Converting from PyTorch to Tensorflow for Self-Attention Pooling Layer

1k Views Asked by At

I have found an implementation of the said layer from this paper, "Self-Attention Encoding and Pooling for Speaker Recognition", available at here via Pytorch. However, due to CUDA compatibility issues, I can't want to use the said code. Also, thus far, all my codes have been implemented in Tensorflow. So, I want to do a one-to-one translation/conversion or whatever, from PyTorch to Tensorflow.

First of all, this is the code in PyTorch:

class SelfAttentionPooling(nn.Module):
    def __init__(self, input_dim):
        super(SelfAttentionPooling, self).__init__()
        self.W = nn.Linear(input_dim, 1)
    
    def forward(self, batch_rep):
        """
        input:
            batch_rep : size (N, T, H), N: batch size, T: sequence length, H: Hidden dimension
      
        attention_weight:
            att_w : size (N, T, 1)
    
        return:
            utter_rep: size (N, H)
        """
        softmax = nn.functional.softmax
        att_w = softmax(self.W(batch_rep).squeeze(-1)).unsqueeze(-1)
        utter_rep = torch.sum(batch_rep * att_w, dim=1)

        return utter_rep

And this is my translation of the snippet code to Tensorflow:

class Self_Attention_Pooling(keras.layers.Layer): ?
    def __init__(self, input_dim):
        super(Self_Attention_Pooling, self).__init__()

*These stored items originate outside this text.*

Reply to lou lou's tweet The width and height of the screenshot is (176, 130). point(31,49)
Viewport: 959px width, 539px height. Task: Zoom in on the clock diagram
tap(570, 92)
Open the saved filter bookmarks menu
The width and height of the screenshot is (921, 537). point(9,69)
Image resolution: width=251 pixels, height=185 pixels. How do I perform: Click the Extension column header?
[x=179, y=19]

        self.W = Dense(input_dim)

    def forward(self, batch_rep):
        softmax = Softmax()
        att_w = self.W(batch_rep)
        att_w = softmax(att_w)
        
        # Not so sure about these two lines though.
        #x = np.expand(batch_rep)
        #att_w = softmax(self.W(x))

        utter_rep = np.sum(batch_rep * att_w, axis=1)

        return utter_rep

Is my implementation/translation/conversion from PyTorch to Tensorflow correct? If not, please edit and help me.

Thank you very much.

1

There are 1 best solutions below

0
M. Perier--Dulhoste On

2 remarks regarding your implementation:

  • For custom layers in TF, you should implement the call method instead of the forward method cf Implementing custom layers.
  • For the operations you should replace the numpy functions by tensorflow functions to enable GPU support.

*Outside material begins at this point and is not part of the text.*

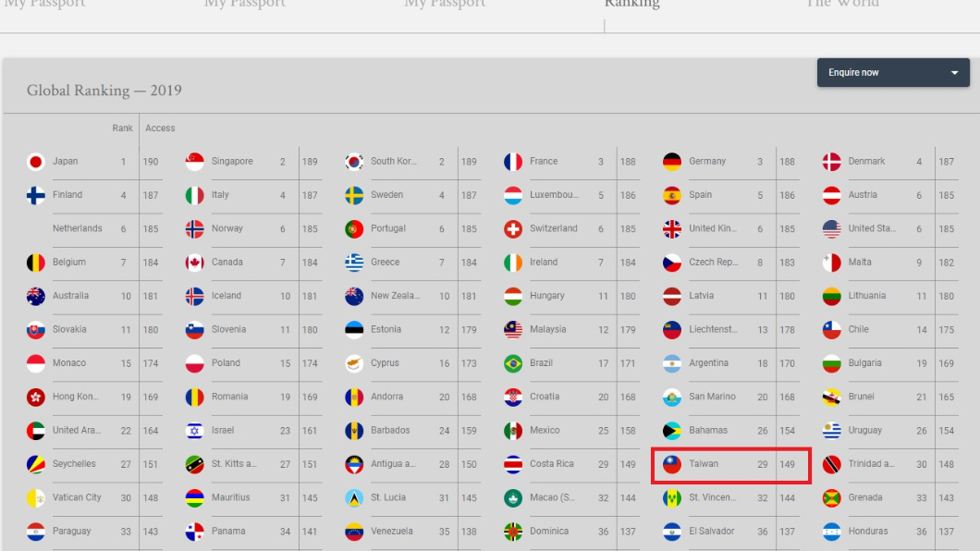Click the Canada flag icon
The width and height of the screenshot is (980, 551).
(x=194, y=263)
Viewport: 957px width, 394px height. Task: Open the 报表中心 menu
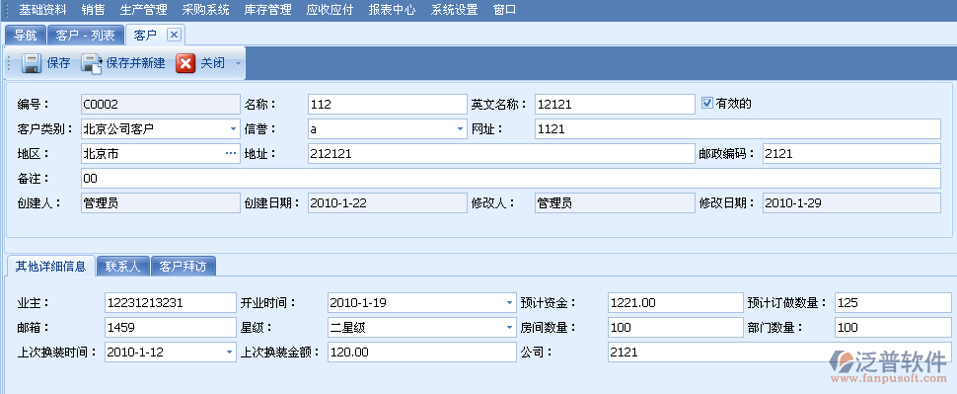[x=392, y=10]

Here is the code I am using in TF for the SelfAttentionPooling:

import tensorflow as tf

class SelfAttentionPooling(tf.keras.layers.Layer):
    
    def __init__(self, **kwargs) -> None:
        super().__init__(**kwargs)
        self.dense = tf.keras.layers.Dense(units=1, use_bias=False)
    
    def call(self, x: tf.Tensor) -> tf.Tensor:
        """Apply the self attention pooling on input tensor.
        
        Args:
            x: input tensor (?, seq_len, emb_dim)
        
        Returns:
            (?, emb_dim)
        """
        # (?, seq_len)
        attention_weights = tf.nn.softmax(tf.squeeze(self.dense(x)))
        
        # (?, emb_dim)
        pooled = tf.reduce_sum(tf.expand_dims(attention_weights, axis=-1) * x, axis=1)

        return pooled

You can quickly check it gives the expected output:

self_attn_pooling = SelfAttentionPooling()
# (?, seq_len, emb_dim)
input_shape = 4, 9, 128
x = tf.random.normal(input_shape)

pooled = self_attn_pooling(x)

# (?, emb_dim)
assert pooled.shape == (4, 128)